» Exercise description
How many lines of the entries contain the string "pixels"? Match case exactly and reply with the number alone.

» Given records
++++++++
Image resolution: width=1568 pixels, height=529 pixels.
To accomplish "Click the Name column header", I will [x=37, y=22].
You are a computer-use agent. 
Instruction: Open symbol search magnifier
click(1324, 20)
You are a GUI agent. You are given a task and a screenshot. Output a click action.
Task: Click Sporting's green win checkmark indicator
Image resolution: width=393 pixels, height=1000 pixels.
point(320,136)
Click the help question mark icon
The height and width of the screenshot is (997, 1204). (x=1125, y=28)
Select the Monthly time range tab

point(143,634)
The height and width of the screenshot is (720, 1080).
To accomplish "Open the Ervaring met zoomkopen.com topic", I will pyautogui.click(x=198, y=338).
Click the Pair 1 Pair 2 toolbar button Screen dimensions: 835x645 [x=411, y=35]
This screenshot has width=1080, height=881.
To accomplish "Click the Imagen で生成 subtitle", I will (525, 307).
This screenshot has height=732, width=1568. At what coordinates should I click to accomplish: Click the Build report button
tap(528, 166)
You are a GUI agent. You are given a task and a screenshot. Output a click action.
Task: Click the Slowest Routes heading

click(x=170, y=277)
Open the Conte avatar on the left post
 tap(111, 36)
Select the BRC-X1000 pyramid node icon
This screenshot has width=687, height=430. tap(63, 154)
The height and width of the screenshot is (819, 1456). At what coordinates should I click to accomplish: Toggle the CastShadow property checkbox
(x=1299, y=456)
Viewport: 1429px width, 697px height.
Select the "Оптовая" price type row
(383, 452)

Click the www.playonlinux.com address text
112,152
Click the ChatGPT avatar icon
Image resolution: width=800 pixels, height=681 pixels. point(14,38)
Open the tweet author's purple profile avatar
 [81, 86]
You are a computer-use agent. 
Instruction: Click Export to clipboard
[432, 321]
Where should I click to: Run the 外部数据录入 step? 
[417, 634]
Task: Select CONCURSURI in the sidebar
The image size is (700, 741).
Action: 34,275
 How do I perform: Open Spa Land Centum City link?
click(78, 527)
++++++++
» Finished exercise
3